Umberto Piersanti in conversation with Gabriella Papini

  • We’re with Umberto Piersanti, a major contemporary poet and Nobel Prize nominee for literature, to talk about the role of poetry today. The recent World Poetry Day on 21 March 2023, a day designed to promote a message of peace, intercultural exchange and dialogue between peoples, has prompted many of us to reflect. Does it inspire us to trace certain memories, certain affections, certain vestiges of what has been? What do you feel?

Poetry doesn’t make us any better or wiser. Sometimes it can send positive messages, but that’s not its job. The main task of poetry is to identify a word which touches the roots of being: it’s no accident that archetypes are often the founding themes of poetry. Archetypes such as love, memory, nature, the passage of time, fear of the last, and so on…In an age like ours, dominated by the need to make all things spectacular, words and images spread like wildfire and everything is so fast and transient. The word of poetry is a still word, it’s a word that endures. A final point: the value of poetry lies primarily, not in a sociological or civil dimension, but in an anthropological one. If mankind lacks poetry, it lacks something profound, and this lack renders it less human.

  • Numerous ventures have been launched with increasing success. Are they useful? What is really achieved? Do they inspire more people to read?

The scarcity of poetry readers is an old problem; any venture is welcome. This applies to public readings as well as to prizes. Poetry can never aspire to a mass readership but it must reach beyond the circle of the initiated; it mustn’t reduce itself to the rank of Assyrian archeology. Anything that can broaden that readership is good, it’s useful, not forgetting that for poetry to be understood the reading must be solitary and firsthand.

  • Do you feel that poetry – in addition to being read, heard on the radio and TV and at the theatre – can have a permanent role in museums, thanks to its specific charcteristics, as has already happened with music?

I believe that poetry has also a musical value. Giorgio Caproni used to claim that poetry isn’t musical, it’s music. Let’s take an example. If I write “sempre caro mi fu questo colle ermo”, I’ve only shifted the position of the adjective “ermo” but the “Infinite” has disappeared. So a museum or, if you like, a media library with the voices of the poets and performers is very important for understanding the poetry itself.

(Translator’s note: the first line of Leopardi’s “L’infinito” reads “sempre caro mi fu quest’ermo colle” – literally “always dear to me was this solitary hill”. Piersanti shifts the adjective “ermo”, or “solitary”, so that it follows the noun “colle”. This is grammatically possible in Italian but the result, he notes, is irreparable damage to the poem.)

  • The Montefeltro of your poems enchants and captivates, to the point of your being numbered among the pure ecologists, in the sense of loving what is certainly your territory, your poetical homeland. The strength of one’s roots seems to counteract globalisation, including cultural globalisation which is still ongoing. Can poetry be a means of resistance?

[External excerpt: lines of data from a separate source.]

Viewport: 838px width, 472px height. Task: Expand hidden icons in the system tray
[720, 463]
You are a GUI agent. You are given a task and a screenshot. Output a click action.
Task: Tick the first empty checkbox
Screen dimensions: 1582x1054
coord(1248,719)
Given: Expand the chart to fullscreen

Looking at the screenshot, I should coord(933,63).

Yes, poetry can be a means of resistance, not just against globalisation but against the superficiality of the world, of life, and the impulse to reduce them to spectacle.

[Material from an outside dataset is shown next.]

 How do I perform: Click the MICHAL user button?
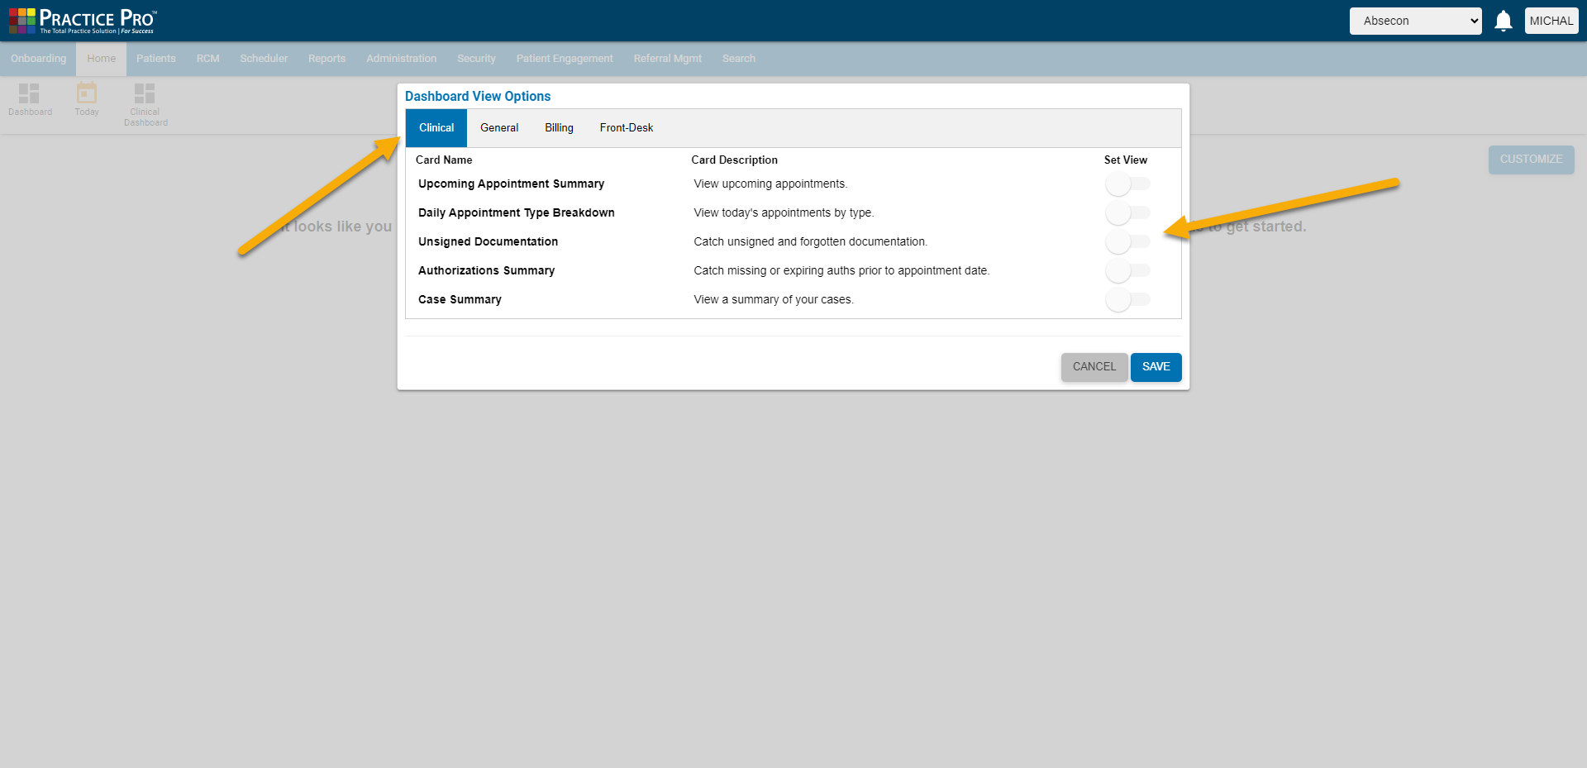[1551, 21]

  • Various poets have made their land a “poetic homeland”: if I approach the Langhe, I can’t do so without remembering the poems of Pavese and his output in general. A poetic homeland means investing a land with a universal dimension. D’Annunzio’s Abruzzo and Versilia are valid for every people and clime, just as Fellini’s 1930s Rimini even manages to enthral a Japanese audience.

I don’t feel that I’m an ecological poet in the sense that I don’t intend to make a manifesto of my love of nature: this absolute, primordial love precedes any ideological dimension. Ecology is an ideology, important and proper, but nonetheless an ideology.

  • By remaining, on the whole, immersed in a kind of past, isn’t there a risk of removing onself from the present and becoming trapped in one’s memories? The meadow was greener because it’s further off in time?

It’s enough to read Leopardi to learn that what is removed in time, even a field or a meadow, becomes more important, more meaningful, and touches us more deeply if it is the stuff of memories.  Leopardi’s Zibaldone contains pages which are extremely clear on this point. More than building the future, poetry has the task of keeping our memory alive, of not allowing us to lose it. Not just the individual memory but the social and historical. I can understand more of the meaning of Greek and Latin civilization by reading Sappho and Virgil than I can by reading Herodotus and Tacitus.

  • The aims of World Poetry Day are bold. Are they illusory? What can we hope for?

World Poetry Day reminds everyone, even the most aloof and indifferent, that poetry is a fundamental value, necessary to man by virtue of his very nature.